Equally important is recordkeeping. FINRA stresses that firms must maintain detailed records of all communications with influencers. This includes everything from initial outreach and contract negotiations to draft reviews and final posts. Such documentation could be pivotal in demonstrating good-faith efforts to remain compliant if regulators come knocking.

Crypto, Leverage, and Other Complex Products: A Regulatory Minefield

Beyond influencer marketing, FINRA’s conference took aim at the promotion of high-risk products like cryptocurrencies, leveraged ETFs, and structured products with guarantees. While the market for these products is growing, so too are the compliance headaches that come with advertising them. The short-form nature of social media often doesn’t lend itself to the nuanced disclosures these products require.

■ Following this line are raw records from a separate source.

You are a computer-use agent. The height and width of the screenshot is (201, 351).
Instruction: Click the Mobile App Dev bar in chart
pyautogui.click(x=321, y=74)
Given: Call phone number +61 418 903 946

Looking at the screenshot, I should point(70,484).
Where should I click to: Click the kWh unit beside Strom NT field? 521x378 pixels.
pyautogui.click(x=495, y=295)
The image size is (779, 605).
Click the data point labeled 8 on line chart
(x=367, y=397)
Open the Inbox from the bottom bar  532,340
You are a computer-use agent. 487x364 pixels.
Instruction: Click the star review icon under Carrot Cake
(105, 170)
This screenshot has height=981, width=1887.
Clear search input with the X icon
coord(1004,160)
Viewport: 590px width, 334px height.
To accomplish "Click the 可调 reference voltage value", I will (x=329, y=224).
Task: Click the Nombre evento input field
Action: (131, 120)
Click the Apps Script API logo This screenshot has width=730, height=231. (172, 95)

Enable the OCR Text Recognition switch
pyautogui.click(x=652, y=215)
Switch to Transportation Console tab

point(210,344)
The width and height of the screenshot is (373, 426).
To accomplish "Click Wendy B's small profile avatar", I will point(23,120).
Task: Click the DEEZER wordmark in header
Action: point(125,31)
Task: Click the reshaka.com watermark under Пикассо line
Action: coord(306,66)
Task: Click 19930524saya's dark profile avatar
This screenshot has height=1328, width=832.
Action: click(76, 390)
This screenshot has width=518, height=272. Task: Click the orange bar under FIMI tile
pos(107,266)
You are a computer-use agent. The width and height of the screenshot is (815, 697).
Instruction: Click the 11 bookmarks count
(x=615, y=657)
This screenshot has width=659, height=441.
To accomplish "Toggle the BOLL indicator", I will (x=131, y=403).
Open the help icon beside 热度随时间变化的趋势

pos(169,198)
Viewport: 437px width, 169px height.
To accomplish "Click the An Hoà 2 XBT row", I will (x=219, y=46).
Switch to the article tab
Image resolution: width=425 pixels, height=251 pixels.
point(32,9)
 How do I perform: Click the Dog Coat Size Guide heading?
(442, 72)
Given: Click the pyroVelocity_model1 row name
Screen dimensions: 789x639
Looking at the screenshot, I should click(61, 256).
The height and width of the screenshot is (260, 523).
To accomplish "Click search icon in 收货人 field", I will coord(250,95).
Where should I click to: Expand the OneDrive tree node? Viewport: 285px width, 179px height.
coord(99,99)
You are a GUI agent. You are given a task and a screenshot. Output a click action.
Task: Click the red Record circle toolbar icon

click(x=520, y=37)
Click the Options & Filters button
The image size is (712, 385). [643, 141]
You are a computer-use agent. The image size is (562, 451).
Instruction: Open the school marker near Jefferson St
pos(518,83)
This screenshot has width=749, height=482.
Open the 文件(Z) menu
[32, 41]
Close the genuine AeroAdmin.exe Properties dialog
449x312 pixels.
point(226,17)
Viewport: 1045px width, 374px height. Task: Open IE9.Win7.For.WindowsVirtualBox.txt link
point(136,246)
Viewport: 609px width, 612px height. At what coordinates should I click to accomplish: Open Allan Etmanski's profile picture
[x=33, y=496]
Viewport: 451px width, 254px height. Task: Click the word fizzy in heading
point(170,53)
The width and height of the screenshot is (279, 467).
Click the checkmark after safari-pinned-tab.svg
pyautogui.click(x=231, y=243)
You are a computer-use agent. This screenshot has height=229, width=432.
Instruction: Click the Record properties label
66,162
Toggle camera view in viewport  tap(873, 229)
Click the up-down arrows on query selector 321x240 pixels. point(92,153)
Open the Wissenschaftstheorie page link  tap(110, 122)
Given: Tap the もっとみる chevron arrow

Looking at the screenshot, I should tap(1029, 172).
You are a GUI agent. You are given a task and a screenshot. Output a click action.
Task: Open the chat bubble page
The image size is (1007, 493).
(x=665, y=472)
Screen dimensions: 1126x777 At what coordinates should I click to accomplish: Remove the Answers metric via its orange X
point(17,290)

“Terms like ‘buffer,’ ‘barrier,’ and ‘participation rate’ are not familiar to the average retail investor,” said Derek Ashworth, Assistant Director at FINRA. When those terms show up in communications without sufficient context or explanation, it can create confusion and lead to misleading representations.

Key Takeaways: Influencer Marketing Done Right

With regulators taking a closer look at influencer marketing, firms need to ensure they’re not just jumping on the latest social media trend without doing their homework. To stay on the right side of the law, firms should:

  1. Vet and Train Influencers Thoroughly: Make sure influencers understand both the product and the regulatory constraints around promoting it. Regular training sessions and clear guidance on compliance requirements can go a long way.

  2. Maintain Robust Documentation: Keep records of all interactions with influencers and document every step of the campaign process, including draft approvals and final posts.

  3. Be Clear and Transparent: Ensure all paid relationships are disclosed in a clear and prominent manner. Transparency isn’t just a best practice—it’s a legal requirement.

  4. Monitor and Review Content Continuously: Even after an influencer campaign goes live, continuous monitoring is essential to ensure that content remains compliant as market conditions and regulations evolve.

Conclusion: Embrace Innovation, But Mind the Compliance Gaps

Social media and digital innovation are transforming how financial firms engage with their audiences. Yet, as FINRA’s Advertising Regulatory Conference underscored, firms need to strike a delicate balance between innovation and compliance. A strategic, well-documented approach to influencer marketing can open up new opportunities while keeping regulatory risks in check.

With the SEC and FINRA stepping up their scrutiny of influencer campaigns and complex product advertising, firms must be prepared to defend their practices—or risk being the next headline in an enforcement action. As always, the best offense is a strong defense—so educate, vet, and document every step of the way.